• [作業依頼 1]
本文のうち、「イギリスではDAAという組織」から「事が要因だろうなと思います。」までを、両端も含めてそのまま書き写してください。
• [作業依頼 2]
本文によると、2040年には認知症の高齢者数は約何人になるとされているか。

• [提示本文]
────────────────────────────────────────

概要
前回の記事(【認知症マフリーダークルー養成講座】#1 認知症について知識を深める)からの続きです。
第1回目(午前):認知症について理解を深める
座学2:認知症高齢者数の推移やアルツハイマー型認知症を発症する過程について
認知症サポーター養成講座についての座学の後は、ONBOARD理事長で社会福祉士でもある山本雅彦さんから認知症高齢者数の推移やアルツハイマー型認知症を発症する過程について学びました。
ONBOARDについて
改めてONBOARD立ち上げの経緯の説明がありました。
山本さんが視察で訪れたイギリスでTwiddleMuffに出会い「認知症マフ」として日本でも普及させたいと決心なさった事が最初だとか。
イギリスではDAAという組織があり、民間組織と官公庁とが連携して認知症患者やその介護者の健康、福祉ケアの向上を目指しているそうです。少し調べてみると非営利団体や医療機関、ソーシャルケア提供組織、官公庁、企業、大学や研究機関など様々な機関が連携しあって成り立っている組織みたいですね。
日本でも、認知症基本法が2024年に施行されました。
認知症の方の尊厳を守りつつ、社会全体で見守り共生する社会の実現を目的としています。
施行された背景を考えると、やっぱり認知症患者が増加している事が要因だろうなと思います。
認知症の高齢者数の推移
座学の中でもお話がありましたが、認知症の高齢者数は事実増えているそうです。
最新のデータでは、2025年には約471万人になり、2040年には約584万人になると。
そしてこの約584万人という数は高齢者のおよそ15%にあたるそうです。んー、多いですね!

────────────────────────────────────────

データ項目:

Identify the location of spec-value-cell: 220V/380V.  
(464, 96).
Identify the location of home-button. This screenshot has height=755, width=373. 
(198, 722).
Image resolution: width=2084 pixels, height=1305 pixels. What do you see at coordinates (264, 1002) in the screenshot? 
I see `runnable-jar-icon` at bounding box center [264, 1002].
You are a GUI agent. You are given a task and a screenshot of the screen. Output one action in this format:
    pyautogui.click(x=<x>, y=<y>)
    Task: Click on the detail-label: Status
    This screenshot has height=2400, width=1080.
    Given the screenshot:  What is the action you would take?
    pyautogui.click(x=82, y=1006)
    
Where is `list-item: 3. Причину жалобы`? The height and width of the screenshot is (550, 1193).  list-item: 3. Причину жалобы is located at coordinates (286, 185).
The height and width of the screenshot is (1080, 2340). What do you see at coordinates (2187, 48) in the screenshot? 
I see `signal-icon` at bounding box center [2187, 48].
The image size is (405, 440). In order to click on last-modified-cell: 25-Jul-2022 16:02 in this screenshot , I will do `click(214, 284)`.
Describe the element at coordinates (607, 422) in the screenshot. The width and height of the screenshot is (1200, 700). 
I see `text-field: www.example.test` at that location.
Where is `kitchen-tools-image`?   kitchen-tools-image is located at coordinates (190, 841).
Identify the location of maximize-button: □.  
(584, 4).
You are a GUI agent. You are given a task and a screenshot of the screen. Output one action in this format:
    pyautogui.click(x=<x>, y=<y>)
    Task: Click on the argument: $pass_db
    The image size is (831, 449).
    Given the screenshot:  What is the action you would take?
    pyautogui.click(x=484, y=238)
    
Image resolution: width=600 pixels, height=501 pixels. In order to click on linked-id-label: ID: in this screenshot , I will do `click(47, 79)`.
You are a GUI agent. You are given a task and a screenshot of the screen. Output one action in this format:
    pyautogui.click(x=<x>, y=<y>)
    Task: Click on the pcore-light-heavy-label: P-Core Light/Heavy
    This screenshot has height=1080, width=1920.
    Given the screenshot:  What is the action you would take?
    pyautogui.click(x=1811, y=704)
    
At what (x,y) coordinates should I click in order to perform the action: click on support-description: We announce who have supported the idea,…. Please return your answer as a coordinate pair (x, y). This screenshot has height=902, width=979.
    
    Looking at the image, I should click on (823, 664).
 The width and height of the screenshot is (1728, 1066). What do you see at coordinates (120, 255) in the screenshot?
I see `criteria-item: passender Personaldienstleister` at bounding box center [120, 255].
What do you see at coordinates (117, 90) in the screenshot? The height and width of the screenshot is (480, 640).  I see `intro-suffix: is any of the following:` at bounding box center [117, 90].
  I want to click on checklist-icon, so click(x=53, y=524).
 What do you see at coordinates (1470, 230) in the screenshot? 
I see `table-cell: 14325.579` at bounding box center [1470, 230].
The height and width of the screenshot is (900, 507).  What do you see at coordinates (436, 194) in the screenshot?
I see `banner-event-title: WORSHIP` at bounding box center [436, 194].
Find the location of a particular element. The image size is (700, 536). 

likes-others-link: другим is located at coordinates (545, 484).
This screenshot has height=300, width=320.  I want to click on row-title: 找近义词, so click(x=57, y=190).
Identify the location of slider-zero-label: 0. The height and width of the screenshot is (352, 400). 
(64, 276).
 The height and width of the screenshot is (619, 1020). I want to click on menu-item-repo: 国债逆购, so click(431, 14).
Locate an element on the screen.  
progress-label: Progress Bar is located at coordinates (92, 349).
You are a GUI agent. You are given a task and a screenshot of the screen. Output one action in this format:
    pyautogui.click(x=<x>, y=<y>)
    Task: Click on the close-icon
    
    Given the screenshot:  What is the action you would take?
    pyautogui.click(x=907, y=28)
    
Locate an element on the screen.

────────────────────────────────────────

• [解答欄 1]
イギリスではDAAという組織があり、民間組織と官公庁とが連携して認知症患者やその介護者の健康、福祉ケアの向上を目指しているそうです。少し調べてみると非営利団体や医療機関、ソーシャルケア提供組織、官公庁、企業、大学や研究機関など様々な機関が連携しあって成り立っている組織みたいですね。
日本でも、認知症基本法が2024年に施行されました。
認知症の方の尊厳を守りつつ、社会全体で見守り共生する社会の実現を目的としています。
施行された背景を考えると、やっぱり認知症患者が増加している事が要因だろうなと思います。

• [解答欄 2]
約584万人。